Start of Data for this exercise
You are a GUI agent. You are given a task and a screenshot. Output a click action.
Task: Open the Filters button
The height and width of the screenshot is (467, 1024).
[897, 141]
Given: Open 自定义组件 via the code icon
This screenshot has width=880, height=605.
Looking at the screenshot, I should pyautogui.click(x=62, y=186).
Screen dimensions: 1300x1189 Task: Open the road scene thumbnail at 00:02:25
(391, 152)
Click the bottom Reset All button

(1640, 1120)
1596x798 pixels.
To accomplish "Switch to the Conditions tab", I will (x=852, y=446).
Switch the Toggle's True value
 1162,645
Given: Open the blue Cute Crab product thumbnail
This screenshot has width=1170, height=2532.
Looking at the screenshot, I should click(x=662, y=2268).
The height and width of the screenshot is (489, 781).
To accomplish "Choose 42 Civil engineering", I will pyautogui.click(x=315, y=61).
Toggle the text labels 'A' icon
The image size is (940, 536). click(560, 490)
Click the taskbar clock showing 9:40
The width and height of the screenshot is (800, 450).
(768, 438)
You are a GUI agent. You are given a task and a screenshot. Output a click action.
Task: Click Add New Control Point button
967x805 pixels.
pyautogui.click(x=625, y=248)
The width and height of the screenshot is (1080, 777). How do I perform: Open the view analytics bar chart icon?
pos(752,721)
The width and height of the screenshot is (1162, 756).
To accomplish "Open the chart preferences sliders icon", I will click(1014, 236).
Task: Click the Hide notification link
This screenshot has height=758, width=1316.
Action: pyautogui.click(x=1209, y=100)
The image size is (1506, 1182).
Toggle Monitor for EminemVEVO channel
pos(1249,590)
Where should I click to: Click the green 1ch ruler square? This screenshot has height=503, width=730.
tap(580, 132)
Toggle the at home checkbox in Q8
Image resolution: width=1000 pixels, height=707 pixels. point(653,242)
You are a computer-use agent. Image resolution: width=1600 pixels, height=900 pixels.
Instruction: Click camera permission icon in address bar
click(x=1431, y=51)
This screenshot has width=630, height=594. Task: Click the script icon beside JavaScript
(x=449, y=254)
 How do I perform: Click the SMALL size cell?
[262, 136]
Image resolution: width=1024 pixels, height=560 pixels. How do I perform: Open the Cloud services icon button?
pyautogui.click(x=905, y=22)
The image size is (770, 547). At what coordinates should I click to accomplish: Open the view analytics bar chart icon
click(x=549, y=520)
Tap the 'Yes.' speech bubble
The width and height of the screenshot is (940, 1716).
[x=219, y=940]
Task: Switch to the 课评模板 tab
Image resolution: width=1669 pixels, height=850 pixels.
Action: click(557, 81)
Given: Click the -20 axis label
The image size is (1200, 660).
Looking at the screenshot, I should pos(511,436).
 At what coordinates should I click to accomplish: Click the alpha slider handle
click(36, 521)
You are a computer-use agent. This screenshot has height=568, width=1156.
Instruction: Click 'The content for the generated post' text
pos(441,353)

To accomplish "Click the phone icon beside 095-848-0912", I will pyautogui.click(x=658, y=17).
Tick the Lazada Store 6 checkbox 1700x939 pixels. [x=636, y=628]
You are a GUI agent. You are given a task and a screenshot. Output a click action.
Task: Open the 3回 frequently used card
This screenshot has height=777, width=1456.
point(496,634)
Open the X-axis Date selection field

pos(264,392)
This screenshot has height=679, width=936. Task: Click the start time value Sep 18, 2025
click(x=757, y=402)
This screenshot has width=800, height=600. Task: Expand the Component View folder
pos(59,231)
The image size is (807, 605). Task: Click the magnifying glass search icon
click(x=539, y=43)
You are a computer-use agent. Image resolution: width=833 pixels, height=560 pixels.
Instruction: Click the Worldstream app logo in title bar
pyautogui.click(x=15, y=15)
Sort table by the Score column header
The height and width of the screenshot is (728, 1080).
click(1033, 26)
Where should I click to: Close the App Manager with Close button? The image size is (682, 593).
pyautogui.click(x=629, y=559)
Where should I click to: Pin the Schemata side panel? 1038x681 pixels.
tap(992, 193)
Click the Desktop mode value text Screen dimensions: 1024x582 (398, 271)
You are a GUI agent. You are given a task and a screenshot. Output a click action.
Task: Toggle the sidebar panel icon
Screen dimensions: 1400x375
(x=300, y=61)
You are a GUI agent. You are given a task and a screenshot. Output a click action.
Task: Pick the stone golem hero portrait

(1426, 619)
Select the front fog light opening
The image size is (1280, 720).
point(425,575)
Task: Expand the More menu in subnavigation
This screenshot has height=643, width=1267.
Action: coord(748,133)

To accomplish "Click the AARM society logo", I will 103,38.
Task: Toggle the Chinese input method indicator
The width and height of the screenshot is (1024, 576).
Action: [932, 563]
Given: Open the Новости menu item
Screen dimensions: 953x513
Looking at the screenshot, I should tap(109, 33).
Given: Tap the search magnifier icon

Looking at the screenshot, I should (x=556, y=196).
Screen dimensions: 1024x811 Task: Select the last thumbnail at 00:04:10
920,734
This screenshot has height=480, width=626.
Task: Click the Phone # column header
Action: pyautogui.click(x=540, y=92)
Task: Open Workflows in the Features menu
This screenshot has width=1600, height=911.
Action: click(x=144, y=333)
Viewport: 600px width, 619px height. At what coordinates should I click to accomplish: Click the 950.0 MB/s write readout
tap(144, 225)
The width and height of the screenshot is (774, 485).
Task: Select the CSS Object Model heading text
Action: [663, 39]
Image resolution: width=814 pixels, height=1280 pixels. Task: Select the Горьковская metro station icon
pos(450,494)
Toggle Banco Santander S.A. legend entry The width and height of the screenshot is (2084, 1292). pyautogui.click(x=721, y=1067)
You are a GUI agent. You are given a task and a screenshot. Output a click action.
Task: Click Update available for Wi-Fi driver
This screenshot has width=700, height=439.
End of Data for this exercise
— Task —
The full listing is to be copied verbatim.

— Solution —
You are a GUI agent. You are given a task and a screenshot. Output a click action.
Task: Open the Filters button
The height and width of the screenshot is (467, 1024).
[897, 141]
Given: Open 自定义组件 via the code icon
This screenshot has width=880, height=605.
Looking at the screenshot, I should pyautogui.click(x=62, y=186).
Screen dimensions: 1300x1189 Task: Open the road scene thumbnail at 00:02:25
(391, 152)
Click the bottom Reset All button

(1640, 1120)
1596x798 pixels.
To accomplish "Switch to the Conditions tab", I will (x=852, y=446).
Switch the Toggle's True value
 1162,645
Given: Open the blue Cute Crab product thumbnail
This screenshot has width=1170, height=2532.
Looking at the screenshot, I should click(x=662, y=2268).
The height and width of the screenshot is (489, 781).
To accomplish "Choose 42 Civil engineering", I will pyautogui.click(x=315, y=61).
Toggle the text labels 'A' icon
The image size is (940, 536). click(560, 490)
Click the taskbar clock showing 9:40
The width and height of the screenshot is (800, 450).
(768, 438)
You are a GUI agent. You are given a task and a screenshot. Output a click action.
Task: Click Add New Control Point button
967x805 pixels.
pyautogui.click(x=625, y=248)
The width and height of the screenshot is (1080, 777). How do I perform: Open the view analytics bar chart icon?
pos(752,721)
The width and height of the screenshot is (1162, 756).
To accomplish "Open the chart preferences sliders icon", I will click(1014, 236).
Task: Click the Hide notification link
This screenshot has height=758, width=1316.
Action: pyautogui.click(x=1209, y=100)
The image size is (1506, 1182).
Toggle Monitor for EminemVEVO channel
pos(1249,590)
Where should I click to: Click the green 1ch ruler square? This screenshot has height=503, width=730.
tap(580, 132)
Toggle the at home checkbox in Q8
Image resolution: width=1000 pixels, height=707 pixels. point(653,242)
You are a computer-use agent. Image resolution: width=1600 pixels, height=900 pixels.
Instruction: Click camera permission icon in address bar
click(x=1431, y=51)
This screenshot has width=630, height=594. Task: Click the script icon beside JavaScript
(x=449, y=254)
 How do I perform: Click the SMALL size cell?
[262, 136]
Image resolution: width=1024 pixels, height=560 pixels. How do I perform: Open the Cloud services icon button?
pyautogui.click(x=905, y=22)
The image size is (770, 547). At what coordinates should I click to accomplish: Open the view analytics bar chart icon
click(x=549, y=520)
Tap the 'Yes.' speech bubble
The width and height of the screenshot is (940, 1716).
[x=219, y=940]
Task: Switch to the 课评模板 tab
Image resolution: width=1669 pixels, height=850 pixels.
Action: click(557, 81)
Given: Click the -20 axis label
The image size is (1200, 660).
Looking at the screenshot, I should pos(511,436).
 At what coordinates should I click to accomplish: Click the alpha slider handle
click(36, 521)
You are a computer-use agent. This screenshot has height=568, width=1156.
Instruction: Click 'The content for the generated post' text
pos(441,353)

To accomplish "Click the phone icon beside 095-848-0912", I will pyautogui.click(x=658, y=17).
Tick the Lazada Store 6 checkbox 1700x939 pixels. [x=636, y=628]
You are a GUI agent. You are given a task and a screenshot. Output a click action.
Task: Open the 3回 frequently used card
This screenshot has height=777, width=1456.
point(496,634)
Open the X-axis Date selection field

pos(264,392)
This screenshot has height=679, width=936. Task: Click the start time value Sep 18, 2025
click(x=757, y=402)
This screenshot has width=800, height=600. Task: Expand the Component View folder
pos(59,231)
The image size is (807, 605). Task: Click the magnifying glass search icon
click(x=539, y=43)
You are a computer-use agent. Image resolution: width=833 pixels, height=560 pixels.
Instruction: Click the Worldstream app logo in title bar
pyautogui.click(x=15, y=15)
Sort table by the Score column header
The height and width of the screenshot is (728, 1080).
click(1033, 26)
Where should I click to: Close the App Manager with Close button? The image size is (682, 593).
pyautogui.click(x=629, y=559)
Where should I click to: Pin the Schemata side panel? 1038x681 pixels.
tap(992, 193)
Click the Desktop mode value text Screen dimensions: 1024x582 (398, 271)
You are a GUI agent. You are given a task and a screenshot. Output a click action.
Task: Toggle the sidebar panel icon
Screen dimensions: 1400x375
(x=300, y=61)
You are a GUI agent. You are given a task and a screenshot. Output a click action.
Task: Pick the stone golem hero portrait

(1426, 619)
Select the front fog light opening
The image size is (1280, 720).
point(425,575)
Task: Expand the More menu in subnavigation
This screenshot has height=643, width=1267.
Action: coord(748,133)

To accomplish "Click the AARM society logo", I will 103,38.
Task: Toggle the Chinese input method indicator
The width and height of the screenshot is (1024, 576).
Action: [932, 563]
Given: Open the Новости menu item
Screen dimensions: 953x513
Looking at the screenshot, I should tap(109, 33).
Given: Tap the search magnifier icon

Looking at the screenshot, I should (x=556, y=196).
Screen dimensions: 1024x811 Task: Select the last thumbnail at 00:04:10
920,734
This screenshot has height=480, width=626.
Task: Click the Phone # column header
Action: pyautogui.click(x=540, y=92)
Task: Open Workflows in the Features menu
This screenshot has width=1600, height=911.
Action: click(x=144, y=333)
Viewport: 600px width, 619px height. At what coordinates should I click to accomplish: Click the 950.0 MB/s write readout
tap(144, 225)
The width and height of the screenshot is (774, 485).
Task: Select the CSS Object Model heading text
Action: [663, 39]
Image resolution: width=814 pixels, height=1280 pixels. Task: Select the Горьковская metro station icon
pos(450,494)
Toggle Banco Santander S.A. legend entry The width and height of the screenshot is (2084, 1292). pyautogui.click(x=721, y=1067)
You are a GUI agent. You are given a task and a screenshot. Output a click action.
Task: Click Update available for Wi-Fi driver
This screenshot has width=700, height=439.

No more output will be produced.